#### DATA TO USE:
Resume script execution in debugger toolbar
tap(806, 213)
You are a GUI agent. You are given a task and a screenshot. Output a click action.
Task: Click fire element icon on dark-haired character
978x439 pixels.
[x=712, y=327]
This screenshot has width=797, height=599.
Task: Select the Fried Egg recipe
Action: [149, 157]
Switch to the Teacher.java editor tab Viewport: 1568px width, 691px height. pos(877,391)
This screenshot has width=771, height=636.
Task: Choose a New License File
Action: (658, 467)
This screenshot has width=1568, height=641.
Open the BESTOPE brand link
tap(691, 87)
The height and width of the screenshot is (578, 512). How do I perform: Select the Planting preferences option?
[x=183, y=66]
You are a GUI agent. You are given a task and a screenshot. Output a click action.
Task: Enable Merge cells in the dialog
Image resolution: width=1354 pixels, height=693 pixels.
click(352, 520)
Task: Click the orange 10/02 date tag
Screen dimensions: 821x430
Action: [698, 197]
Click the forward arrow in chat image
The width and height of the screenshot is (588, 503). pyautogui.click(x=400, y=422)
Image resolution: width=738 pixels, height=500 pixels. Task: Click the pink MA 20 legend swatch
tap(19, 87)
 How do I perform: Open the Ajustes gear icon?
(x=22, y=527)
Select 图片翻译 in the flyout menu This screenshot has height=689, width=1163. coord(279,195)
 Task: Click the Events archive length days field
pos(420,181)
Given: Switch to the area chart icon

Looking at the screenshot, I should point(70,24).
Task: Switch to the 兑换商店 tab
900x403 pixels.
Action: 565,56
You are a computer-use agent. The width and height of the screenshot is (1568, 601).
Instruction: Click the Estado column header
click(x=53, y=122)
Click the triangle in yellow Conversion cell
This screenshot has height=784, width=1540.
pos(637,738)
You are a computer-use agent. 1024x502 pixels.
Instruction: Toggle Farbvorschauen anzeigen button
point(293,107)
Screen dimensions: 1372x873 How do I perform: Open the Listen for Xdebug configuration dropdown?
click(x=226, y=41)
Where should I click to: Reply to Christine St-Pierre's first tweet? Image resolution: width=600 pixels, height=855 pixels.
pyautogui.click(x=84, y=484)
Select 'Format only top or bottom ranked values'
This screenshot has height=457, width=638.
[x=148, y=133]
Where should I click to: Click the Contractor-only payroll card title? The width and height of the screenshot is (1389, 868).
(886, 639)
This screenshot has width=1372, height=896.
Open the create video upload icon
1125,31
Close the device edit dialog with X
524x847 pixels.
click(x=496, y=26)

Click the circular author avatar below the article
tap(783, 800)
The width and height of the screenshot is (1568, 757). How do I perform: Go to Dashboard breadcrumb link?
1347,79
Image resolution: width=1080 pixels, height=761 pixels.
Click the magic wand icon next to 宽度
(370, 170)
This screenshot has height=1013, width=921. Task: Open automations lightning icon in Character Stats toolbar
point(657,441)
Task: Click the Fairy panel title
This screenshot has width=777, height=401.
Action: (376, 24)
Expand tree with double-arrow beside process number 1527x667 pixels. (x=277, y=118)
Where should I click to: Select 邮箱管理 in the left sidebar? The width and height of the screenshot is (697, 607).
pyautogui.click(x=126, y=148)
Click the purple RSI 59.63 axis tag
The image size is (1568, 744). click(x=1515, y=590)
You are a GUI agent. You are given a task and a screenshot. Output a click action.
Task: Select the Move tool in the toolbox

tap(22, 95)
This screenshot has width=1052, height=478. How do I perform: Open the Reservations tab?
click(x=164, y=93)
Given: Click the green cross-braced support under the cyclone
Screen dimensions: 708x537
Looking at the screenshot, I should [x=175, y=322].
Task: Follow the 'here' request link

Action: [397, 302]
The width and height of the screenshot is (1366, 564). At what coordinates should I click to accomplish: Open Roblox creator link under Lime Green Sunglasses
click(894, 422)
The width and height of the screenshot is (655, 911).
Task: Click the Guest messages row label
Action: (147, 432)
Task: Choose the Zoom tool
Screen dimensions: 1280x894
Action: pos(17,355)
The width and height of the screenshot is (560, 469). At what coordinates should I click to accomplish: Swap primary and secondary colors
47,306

#### WORK TO BE COMPLETED:
Retype only the stretch of lines above starting at the one with "This screenshot has width=1568, height=641." and stopping at the one with "You are a computer-use agent. 1024x502", exactly as written, with both kept.

#### EXPECTED OUTPUT:
This screenshot has width=1568, height=641.
Open the BESTOPE brand link
tap(691, 87)
The height and width of the screenshot is (578, 512). How do I perform: Select the Planting preferences option?
[x=183, y=66]
You are a GUI agent. You are given a task and a screenshot. Output a click action.
Task: Enable Merge cells in the dialog
Image resolution: width=1354 pixels, height=693 pixels.
click(352, 520)
Task: Click the orange 10/02 date tag
Screen dimensions: 821x430
Action: [698, 197]
Click the forward arrow in chat image
The width and height of the screenshot is (588, 503). pyautogui.click(x=400, y=422)
Image resolution: width=738 pixels, height=500 pixels. Task: Click the pink MA 20 legend swatch
tap(19, 87)
 How do I perform: Open the Ajustes gear icon?
(x=22, y=527)
Select 图片翻译 in the flyout menu This screenshot has height=689, width=1163. coord(279,195)
 Task: Click the Events archive length days field
pos(420,181)
Given: Switch to the area chart icon

Looking at the screenshot, I should point(70,24).
Task: Switch to the 兑换商店 tab
900x403 pixels.
Action: 565,56
You are a computer-use agent. The width and height of the screenshot is (1568, 601).
Instruction: Click the Estado column header
click(x=53, y=122)
Click the triangle in yellow Conversion cell
This screenshot has height=784, width=1540.
pos(637,738)
You are a computer-use agent. 1024x502 pixels.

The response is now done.